Los nuevos seguidores del Presidente, aquellos que hasta ayer profesaban un pensamiento liberal y moderado, la tuvieron difícil para justificar la guarangada. Se dividieron en varios grupos. Algunos reivindicaron el destrato como un gesto de autenticidad personal, ajeno a cualquier hipocresía. Y hubo otros que recurrieron al argumento del fin y los medios: mientras gobierne bien, esas formas son tolerables.
Hubo un tercer grupo, de quienes se animaron a más: dijeron que si no fuese por esas formas, Milei no estaría gobernando bien. Que es por sus malos modales que consigue sus objetivos y no pese a ellos. Y un cuarto batallón de fanáticos, más débil: el que justificó a Milei porque Cristina Kirchner hizo lo mismo con Mauricio Macri. Mal de muchos…
Citado casi siempre sin ser leído, el sociólogo canadiense Marshall McLuhan supo dejar como legado una idea sugestiva: “El medio es el mensaje”. Si con un rigor laxo (casi aventurero) se pudiese aplicar esa idea a Milei en la Catedral, podríamos preguntarnos: ¿qué mensaje quiso dejar, además de la obvia descortesía?
A propósito del debut rutilante de la inteligencia artificial generativa en las campañas electorales argentinas, con el video apócrifo de Mauricio Macri que pergeñaron las usinas oficialistas, el especialista en comunicación Tomás Guarna, graduado en el MIT, desarrolló una explicación interesante: más que un intento de fraude, el deepfake de Macri expuso la fricción entre dos culturas políticas.

Según Guarna, el macrismo siempre se basó en una estrategia de comunicación en la que expertos creaban contenidos para lanzar a la esfera pública. Liberalismo clásico: la democracia es para persuadir. La campaña sucia es un ruido que impide el debate ciudadano. El mileísmo acude a una práctica distinta: no prioriza persuadir indecisos sin antes generar un fandom, un sentimiento colectivo de pertenencia.
Más que la argumentación, le funcionan los anzuelos o señuelos lanzados a las redes para generar reacciones emocionales; le funciona el bait. Cosas como el video falso que ponen al adversario en la encrucijada: si responde, acelera la circulación de lo falso y pierde. Si no responde, deja que fluya la desinformación y pierde.
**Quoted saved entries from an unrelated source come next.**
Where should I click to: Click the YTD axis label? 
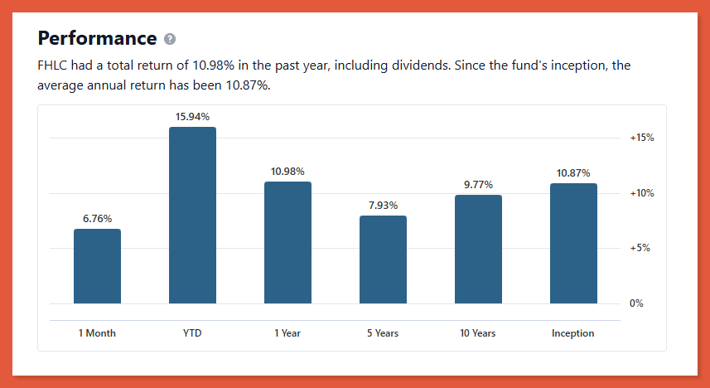coord(192,333)
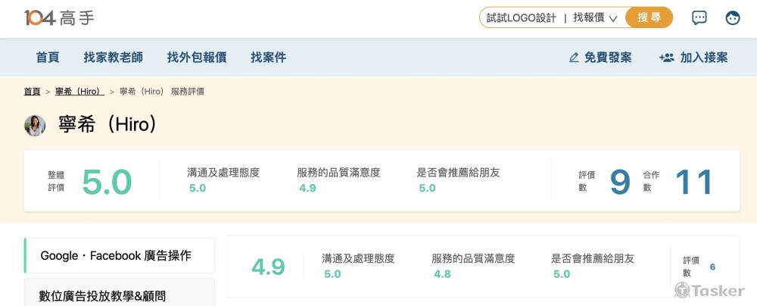Select 數位廣告投放教學&顧問 service tab
The width and height of the screenshot is (757, 306).
[101, 295]
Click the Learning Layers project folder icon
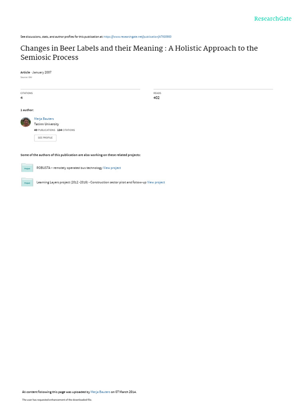This screenshot has height=409, width=307. [x=27, y=182]
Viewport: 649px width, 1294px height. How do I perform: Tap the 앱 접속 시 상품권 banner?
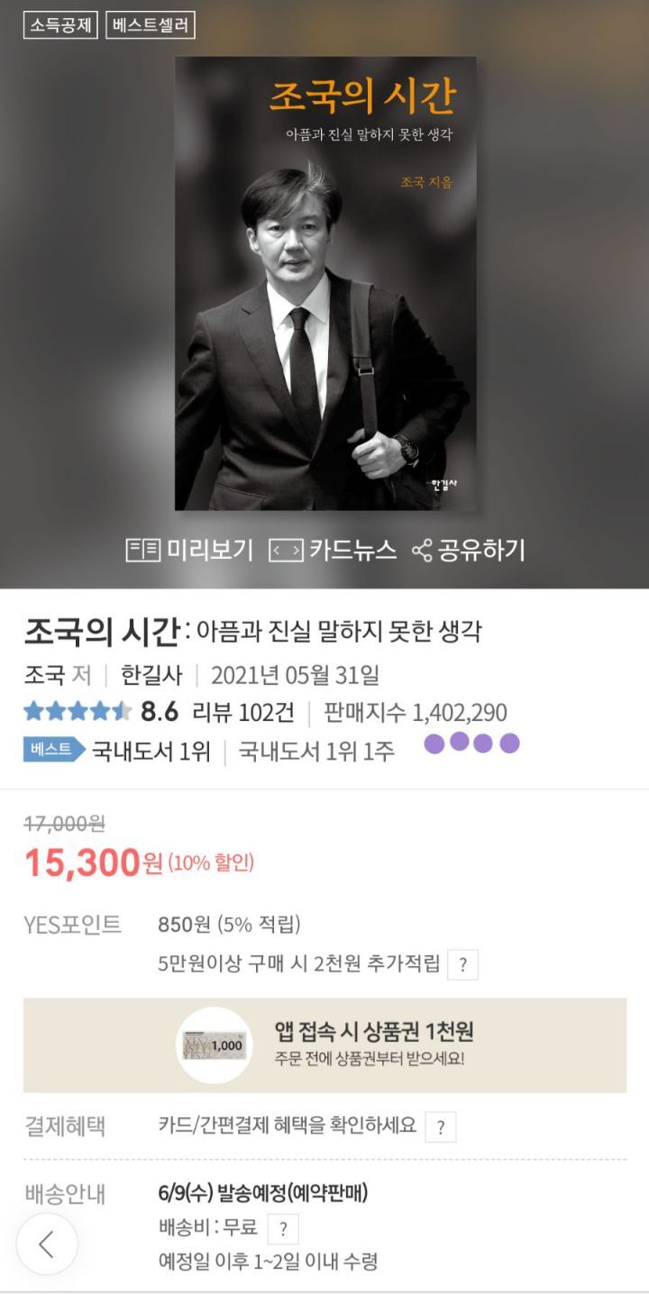(x=374, y=1044)
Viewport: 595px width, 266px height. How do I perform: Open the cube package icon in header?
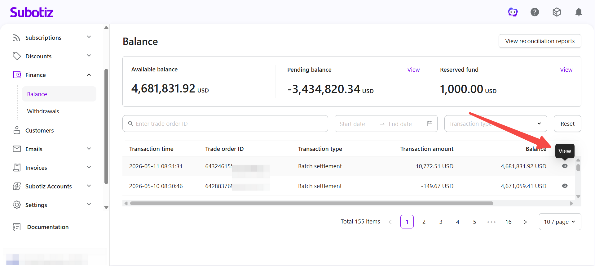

Concluye Guarna: el video falso mostró la colisión entre una cultura política que quiere persuadir y otra que sólo quiere provocar.
Señuelos tóxicos
Esta aproximación conceptual puede aplicarse a los modales de Milei, cuya expresión más incivil fue el desaire expuesto en fecha patria y refugio catedralicio. El medio es el mensaje: antes que persuadir, le interesa provocar. El economista Milei puede desarrollar en algunos momentos, ante alguna audiencia dócil, los argumentos que explican su programa económico. El político Milei está empeñado por ahora en alimentar su fandom. La minoría intensa que genera el espejismo de hegemonía.
El riesgo de la cultura política que prefiere el conflicto antes que el consenso y el señuelo que provoca –antes que la persuasión– es que, cuando es aplicada desde el poder y haciendo uso del poder del Estado (la ínsita contradicción de los libertarios), se propaga con una intensidad que limita el debate social. Lo hace estridente, pero no robusto. Se debate si Ricardo Darín o las empanadas. Ganancia para quien quiere gobernar sin discusiones en serio.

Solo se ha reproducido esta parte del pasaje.